→ **Task description**
From the records below, please repeat exactly the line that has "This screenshot has width=1024, height=531.", the line that has "You are a computer-use agent. 993x590 pixels.", and every line between them, and nothing else.

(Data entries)

BEGIN

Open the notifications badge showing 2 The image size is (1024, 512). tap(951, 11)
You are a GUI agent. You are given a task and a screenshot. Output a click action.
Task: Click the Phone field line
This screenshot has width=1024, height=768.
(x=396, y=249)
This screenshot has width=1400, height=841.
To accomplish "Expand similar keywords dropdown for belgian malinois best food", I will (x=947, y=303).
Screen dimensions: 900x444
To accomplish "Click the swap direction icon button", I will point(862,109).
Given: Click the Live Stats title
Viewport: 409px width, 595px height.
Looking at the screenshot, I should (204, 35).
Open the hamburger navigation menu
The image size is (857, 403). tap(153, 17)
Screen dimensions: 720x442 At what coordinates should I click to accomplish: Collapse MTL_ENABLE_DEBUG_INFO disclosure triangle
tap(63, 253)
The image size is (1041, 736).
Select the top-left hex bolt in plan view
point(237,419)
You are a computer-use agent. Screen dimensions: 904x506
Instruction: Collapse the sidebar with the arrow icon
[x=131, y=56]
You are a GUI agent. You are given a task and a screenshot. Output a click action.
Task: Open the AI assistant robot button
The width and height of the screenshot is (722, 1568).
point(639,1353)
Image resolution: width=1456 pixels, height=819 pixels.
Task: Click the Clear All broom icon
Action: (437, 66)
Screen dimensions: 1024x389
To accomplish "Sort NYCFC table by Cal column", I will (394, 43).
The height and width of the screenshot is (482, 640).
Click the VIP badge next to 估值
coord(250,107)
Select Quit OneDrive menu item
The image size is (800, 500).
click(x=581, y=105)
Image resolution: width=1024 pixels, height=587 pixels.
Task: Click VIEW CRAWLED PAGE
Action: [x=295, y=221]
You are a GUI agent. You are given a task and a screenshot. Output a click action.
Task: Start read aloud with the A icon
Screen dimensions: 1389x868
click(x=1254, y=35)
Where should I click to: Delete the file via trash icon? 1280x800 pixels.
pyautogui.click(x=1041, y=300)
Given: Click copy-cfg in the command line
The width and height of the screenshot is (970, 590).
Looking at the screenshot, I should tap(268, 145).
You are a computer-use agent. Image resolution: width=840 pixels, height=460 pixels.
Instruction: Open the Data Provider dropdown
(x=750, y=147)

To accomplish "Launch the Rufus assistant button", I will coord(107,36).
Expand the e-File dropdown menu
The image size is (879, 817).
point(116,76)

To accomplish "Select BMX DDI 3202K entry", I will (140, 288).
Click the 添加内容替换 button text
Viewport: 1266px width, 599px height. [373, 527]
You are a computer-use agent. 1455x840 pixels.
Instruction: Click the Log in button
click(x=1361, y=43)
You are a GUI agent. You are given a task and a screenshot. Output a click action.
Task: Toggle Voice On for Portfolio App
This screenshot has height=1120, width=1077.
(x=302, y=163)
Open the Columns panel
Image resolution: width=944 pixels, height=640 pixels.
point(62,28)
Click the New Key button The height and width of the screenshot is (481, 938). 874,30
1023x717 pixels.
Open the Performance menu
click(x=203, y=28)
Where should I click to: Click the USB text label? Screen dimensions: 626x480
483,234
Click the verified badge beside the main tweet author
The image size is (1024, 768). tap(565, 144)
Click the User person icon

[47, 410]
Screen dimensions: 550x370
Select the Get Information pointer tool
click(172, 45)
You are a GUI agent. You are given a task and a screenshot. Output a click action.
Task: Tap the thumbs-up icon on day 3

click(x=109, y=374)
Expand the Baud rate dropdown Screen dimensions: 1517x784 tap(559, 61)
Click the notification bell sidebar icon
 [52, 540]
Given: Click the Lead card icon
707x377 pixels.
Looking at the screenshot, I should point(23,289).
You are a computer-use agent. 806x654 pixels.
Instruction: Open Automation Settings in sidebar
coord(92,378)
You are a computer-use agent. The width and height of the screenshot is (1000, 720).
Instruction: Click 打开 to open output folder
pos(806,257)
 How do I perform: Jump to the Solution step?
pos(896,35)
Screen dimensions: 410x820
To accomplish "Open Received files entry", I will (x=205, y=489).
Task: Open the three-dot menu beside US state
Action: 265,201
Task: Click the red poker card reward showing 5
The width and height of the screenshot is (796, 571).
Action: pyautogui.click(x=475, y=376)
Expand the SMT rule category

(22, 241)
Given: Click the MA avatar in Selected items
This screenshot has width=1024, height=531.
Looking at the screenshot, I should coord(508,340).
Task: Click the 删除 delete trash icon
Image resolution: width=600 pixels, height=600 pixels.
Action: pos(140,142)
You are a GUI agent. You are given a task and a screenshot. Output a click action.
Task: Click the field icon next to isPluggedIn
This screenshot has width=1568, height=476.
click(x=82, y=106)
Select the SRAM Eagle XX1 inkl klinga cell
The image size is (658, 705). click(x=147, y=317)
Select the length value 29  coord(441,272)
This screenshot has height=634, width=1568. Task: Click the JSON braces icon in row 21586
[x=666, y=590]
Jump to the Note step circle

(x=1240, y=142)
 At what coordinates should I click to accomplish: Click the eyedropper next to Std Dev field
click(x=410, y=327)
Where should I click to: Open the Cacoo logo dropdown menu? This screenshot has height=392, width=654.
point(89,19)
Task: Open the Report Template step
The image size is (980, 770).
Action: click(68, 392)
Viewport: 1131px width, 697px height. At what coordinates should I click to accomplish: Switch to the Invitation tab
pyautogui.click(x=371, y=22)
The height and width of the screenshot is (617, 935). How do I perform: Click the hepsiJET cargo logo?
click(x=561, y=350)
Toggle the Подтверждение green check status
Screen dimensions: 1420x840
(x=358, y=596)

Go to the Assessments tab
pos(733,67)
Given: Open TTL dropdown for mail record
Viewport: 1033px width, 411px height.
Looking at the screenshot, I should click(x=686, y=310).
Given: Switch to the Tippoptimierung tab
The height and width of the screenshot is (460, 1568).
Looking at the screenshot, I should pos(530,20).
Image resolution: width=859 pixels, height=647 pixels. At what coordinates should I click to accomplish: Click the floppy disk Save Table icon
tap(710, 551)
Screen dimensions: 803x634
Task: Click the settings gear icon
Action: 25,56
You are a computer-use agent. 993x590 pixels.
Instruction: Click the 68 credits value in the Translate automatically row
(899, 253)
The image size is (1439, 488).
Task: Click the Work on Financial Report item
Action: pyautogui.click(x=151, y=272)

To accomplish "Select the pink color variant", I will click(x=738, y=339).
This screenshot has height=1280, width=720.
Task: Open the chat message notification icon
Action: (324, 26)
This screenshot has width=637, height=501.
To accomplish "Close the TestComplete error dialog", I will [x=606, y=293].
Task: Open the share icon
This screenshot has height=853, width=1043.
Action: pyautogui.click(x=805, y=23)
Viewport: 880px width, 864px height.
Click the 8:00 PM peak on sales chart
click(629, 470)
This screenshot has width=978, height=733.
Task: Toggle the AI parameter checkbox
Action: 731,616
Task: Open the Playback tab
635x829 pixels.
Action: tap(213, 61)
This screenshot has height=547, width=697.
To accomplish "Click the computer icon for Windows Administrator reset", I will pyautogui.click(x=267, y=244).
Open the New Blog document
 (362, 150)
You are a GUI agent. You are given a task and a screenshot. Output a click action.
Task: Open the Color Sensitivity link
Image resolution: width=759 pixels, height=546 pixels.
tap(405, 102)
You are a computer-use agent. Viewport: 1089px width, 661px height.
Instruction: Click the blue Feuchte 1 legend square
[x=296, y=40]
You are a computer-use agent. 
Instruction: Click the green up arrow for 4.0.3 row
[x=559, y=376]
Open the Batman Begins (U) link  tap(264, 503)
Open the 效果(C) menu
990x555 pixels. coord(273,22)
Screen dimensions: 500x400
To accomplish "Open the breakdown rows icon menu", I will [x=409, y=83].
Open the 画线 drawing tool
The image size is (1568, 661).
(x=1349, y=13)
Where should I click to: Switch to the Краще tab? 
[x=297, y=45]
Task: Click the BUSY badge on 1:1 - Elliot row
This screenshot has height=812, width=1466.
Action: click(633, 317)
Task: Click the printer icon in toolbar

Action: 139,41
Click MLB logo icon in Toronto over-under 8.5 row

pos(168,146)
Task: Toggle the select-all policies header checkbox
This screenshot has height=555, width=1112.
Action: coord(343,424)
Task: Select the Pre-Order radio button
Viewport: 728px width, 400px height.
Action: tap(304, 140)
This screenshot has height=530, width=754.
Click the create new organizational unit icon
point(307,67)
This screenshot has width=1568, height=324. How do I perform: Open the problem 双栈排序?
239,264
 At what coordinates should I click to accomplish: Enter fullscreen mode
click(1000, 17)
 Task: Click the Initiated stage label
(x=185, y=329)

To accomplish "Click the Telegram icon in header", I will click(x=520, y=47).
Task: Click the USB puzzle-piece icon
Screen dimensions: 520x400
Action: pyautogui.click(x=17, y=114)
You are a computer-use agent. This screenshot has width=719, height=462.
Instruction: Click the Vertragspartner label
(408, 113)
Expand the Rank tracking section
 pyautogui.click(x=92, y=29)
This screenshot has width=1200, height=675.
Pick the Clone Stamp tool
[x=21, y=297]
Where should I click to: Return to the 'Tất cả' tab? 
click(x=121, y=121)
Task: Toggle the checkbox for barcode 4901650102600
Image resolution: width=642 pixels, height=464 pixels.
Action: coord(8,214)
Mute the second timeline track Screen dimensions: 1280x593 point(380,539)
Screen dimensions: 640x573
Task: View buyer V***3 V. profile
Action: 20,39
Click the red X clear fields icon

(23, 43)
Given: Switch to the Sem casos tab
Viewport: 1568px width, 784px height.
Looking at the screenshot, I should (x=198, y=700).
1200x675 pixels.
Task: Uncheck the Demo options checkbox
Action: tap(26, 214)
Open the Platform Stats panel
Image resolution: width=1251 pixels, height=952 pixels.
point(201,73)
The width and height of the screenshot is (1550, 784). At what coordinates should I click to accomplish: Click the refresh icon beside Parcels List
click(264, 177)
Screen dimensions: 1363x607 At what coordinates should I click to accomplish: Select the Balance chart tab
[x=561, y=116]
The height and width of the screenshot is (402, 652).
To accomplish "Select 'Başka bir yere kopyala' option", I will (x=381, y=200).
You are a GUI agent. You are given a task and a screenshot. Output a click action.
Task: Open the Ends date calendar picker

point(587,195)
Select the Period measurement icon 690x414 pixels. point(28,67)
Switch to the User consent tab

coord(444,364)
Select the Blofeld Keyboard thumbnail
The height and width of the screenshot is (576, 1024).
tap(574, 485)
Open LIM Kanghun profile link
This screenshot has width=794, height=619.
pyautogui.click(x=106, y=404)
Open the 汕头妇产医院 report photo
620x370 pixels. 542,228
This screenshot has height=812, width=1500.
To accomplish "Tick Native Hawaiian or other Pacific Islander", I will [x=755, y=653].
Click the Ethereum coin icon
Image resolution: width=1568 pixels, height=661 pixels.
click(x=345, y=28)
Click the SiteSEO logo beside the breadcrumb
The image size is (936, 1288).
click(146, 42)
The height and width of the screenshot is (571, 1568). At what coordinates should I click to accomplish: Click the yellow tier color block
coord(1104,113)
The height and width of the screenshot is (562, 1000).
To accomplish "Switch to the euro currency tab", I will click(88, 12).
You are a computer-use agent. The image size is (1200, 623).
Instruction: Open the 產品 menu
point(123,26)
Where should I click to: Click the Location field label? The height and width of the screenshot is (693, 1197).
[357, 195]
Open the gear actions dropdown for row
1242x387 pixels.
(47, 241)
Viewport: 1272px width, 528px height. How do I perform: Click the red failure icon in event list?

END

→ **Response area**
This screenshot has width=1024, height=531.
Looking at the screenshot, I should coord(508,340).
Task: Click the 删除 delete trash icon
Image resolution: width=600 pixels, height=600 pixels.
Action: pos(140,142)
You are a GUI agent. You are given a task and a screenshot. Output a click action.
Task: Click the field icon next to isPluggedIn
This screenshot has width=1568, height=476.
click(x=82, y=106)
Select the SRAM Eagle XX1 inkl klinga cell
The image size is (658, 705). click(x=147, y=317)
Select the length value 29  coord(441,272)
This screenshot has height=634, width=1568. Task: Click the JSON braces icon in row 21586
[x=666, y=590]
Jump to the Note step circle

(x=1240, y=142)
 At what coordinates should I click to accomplish: Click the eyedropper next to Std Dev field
click(x=410, y=327)
Where should I click to: Open the Cacoo logo dropdown menu? This screenshot has height=392, width=654.
point(89,19)
Task: Open the Report Template step
The image size is (980, 770).
Action: click(68, 392)
Viewport: 1131px width, 697px height. At what coordinates should I click to accomplish: Switch to the Invitation tab
pyautogui.click(x=371, y=22)
The height and width of the screenshot is (617, 935). How do I perform: Click the hepsiJET cargo logo?
click(x=561, y=350)
Toggle the Подтверждение green check status
Screen dimensions: 1420x840
(x=358, y=596)

Go to the Assessments tab
pos(733,67)
Given: Open TTL dropdown for mail record
Viewport: 1033px width, 411px height.
Looking at the screenshot, I should click(x=686, y=310).
Given: Switch to the Tippoptimierung tab
The height and width of the screenshot is (460, 1568).
Looking at the screenshot, I should pos(530,20).
Image resolution: width=859 pixels, height=647 pixels. At what coordinates should I click to accomplish: Click the floppy disk Save Table icon
tap(710, 551)
Screen dimensions: 803x634
Task: Click the settings gear icon
Action: 25,56
You are a computer-use agent. 993x590 pixels.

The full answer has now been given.